[WHAT YOU NEED TO DO]: Every line of the entries that holds the word "computer" is to be copied.

[INPUT]:
▽
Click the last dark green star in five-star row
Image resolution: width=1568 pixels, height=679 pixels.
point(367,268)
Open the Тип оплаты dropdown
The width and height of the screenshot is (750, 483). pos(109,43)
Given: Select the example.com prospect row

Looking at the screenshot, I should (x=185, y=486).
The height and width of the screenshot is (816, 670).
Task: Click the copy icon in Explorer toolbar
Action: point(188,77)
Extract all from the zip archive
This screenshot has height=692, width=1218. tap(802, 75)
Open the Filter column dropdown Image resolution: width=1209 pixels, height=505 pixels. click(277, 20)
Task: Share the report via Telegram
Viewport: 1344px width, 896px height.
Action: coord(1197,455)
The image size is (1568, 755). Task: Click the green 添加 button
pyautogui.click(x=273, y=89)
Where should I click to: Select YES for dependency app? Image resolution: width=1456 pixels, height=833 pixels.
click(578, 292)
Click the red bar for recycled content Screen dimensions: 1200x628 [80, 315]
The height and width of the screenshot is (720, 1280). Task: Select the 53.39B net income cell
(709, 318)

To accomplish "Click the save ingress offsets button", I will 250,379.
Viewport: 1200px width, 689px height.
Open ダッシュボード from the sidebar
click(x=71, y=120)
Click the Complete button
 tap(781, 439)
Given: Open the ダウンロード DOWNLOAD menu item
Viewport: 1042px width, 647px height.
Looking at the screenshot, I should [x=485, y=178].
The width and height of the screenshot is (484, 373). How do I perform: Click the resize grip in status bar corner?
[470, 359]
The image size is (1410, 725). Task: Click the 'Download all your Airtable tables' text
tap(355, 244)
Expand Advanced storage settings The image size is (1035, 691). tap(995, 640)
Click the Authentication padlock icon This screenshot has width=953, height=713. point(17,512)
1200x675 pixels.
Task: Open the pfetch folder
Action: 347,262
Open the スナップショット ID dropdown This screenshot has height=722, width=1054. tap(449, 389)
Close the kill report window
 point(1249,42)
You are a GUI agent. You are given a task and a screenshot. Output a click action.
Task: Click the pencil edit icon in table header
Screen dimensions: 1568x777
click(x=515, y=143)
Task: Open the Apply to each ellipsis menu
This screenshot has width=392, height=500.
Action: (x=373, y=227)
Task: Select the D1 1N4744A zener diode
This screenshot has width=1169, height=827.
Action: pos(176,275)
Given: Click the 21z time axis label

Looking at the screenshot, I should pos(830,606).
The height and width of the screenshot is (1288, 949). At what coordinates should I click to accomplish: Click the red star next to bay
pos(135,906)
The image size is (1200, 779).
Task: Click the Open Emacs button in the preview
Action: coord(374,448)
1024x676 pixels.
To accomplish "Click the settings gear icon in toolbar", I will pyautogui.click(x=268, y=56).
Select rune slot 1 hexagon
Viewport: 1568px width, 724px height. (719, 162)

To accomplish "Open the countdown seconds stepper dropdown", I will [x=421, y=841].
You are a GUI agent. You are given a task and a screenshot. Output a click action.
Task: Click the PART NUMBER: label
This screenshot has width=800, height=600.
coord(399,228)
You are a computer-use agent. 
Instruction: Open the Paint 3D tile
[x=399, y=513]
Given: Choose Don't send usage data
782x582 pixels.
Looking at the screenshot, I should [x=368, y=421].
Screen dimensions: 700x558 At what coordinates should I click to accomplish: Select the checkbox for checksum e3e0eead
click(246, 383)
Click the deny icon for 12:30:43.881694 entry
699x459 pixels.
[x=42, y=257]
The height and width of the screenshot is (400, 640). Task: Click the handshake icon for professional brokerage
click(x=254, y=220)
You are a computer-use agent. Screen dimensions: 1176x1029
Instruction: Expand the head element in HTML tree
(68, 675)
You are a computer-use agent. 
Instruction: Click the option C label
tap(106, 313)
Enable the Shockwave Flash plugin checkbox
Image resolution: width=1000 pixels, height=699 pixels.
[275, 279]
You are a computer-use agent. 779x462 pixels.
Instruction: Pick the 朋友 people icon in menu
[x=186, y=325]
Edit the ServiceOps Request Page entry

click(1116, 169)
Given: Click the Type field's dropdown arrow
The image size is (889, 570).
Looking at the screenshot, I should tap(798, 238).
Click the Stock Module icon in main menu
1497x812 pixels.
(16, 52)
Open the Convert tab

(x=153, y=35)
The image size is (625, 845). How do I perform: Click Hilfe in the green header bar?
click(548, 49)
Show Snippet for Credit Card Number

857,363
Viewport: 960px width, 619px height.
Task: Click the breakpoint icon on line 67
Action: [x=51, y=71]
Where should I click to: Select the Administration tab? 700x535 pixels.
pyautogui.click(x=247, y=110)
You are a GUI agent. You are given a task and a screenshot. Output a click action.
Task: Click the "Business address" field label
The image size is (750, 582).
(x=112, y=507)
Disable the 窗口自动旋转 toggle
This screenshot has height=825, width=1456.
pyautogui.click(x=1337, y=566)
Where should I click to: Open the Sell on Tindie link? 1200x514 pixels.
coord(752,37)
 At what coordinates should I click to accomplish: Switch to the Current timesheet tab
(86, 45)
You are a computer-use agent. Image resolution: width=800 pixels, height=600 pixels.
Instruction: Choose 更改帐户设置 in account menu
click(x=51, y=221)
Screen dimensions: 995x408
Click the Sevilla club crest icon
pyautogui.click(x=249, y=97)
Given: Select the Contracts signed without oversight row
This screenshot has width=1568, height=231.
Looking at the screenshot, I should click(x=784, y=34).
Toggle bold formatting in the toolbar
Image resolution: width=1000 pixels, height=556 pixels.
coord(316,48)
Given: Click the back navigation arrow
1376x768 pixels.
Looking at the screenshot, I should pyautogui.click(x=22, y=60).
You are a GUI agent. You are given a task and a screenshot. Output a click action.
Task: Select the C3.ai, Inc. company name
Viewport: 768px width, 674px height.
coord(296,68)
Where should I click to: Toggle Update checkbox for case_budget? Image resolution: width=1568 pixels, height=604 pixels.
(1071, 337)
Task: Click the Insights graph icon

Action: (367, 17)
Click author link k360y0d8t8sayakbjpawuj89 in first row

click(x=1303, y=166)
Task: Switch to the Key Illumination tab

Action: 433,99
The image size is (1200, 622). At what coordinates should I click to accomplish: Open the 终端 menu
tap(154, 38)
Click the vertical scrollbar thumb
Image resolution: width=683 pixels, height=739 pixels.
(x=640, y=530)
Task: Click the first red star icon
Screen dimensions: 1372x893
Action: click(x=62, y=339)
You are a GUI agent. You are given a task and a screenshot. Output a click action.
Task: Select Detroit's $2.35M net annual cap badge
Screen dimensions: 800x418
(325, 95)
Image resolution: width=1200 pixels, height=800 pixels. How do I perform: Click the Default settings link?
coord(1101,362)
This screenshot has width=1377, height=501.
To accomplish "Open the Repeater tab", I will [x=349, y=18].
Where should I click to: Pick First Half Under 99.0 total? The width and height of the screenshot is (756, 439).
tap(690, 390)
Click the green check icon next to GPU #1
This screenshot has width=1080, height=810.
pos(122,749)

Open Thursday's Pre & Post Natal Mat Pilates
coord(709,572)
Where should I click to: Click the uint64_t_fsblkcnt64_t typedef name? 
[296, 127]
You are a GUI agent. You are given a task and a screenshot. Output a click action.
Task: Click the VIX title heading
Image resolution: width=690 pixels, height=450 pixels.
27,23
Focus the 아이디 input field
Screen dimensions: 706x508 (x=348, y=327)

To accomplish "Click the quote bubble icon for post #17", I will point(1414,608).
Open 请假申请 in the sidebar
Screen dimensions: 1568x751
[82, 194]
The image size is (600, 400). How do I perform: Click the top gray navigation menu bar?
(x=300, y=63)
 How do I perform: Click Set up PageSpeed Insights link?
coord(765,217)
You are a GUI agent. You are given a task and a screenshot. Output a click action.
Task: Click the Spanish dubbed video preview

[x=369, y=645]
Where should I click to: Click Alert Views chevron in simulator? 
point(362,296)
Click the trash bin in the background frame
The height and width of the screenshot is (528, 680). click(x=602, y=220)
△
[ANSWER TO THIS TASK]:
You are a computer-use agent. 
You are a computer-use agent. Screen dimensions: 1176x1029
You are a computer-use agent. 
You are a computer-use agent. 779x462 pixels.
You are a computer-use agent. Image resolution: width=800 pixels, height=600 pixels.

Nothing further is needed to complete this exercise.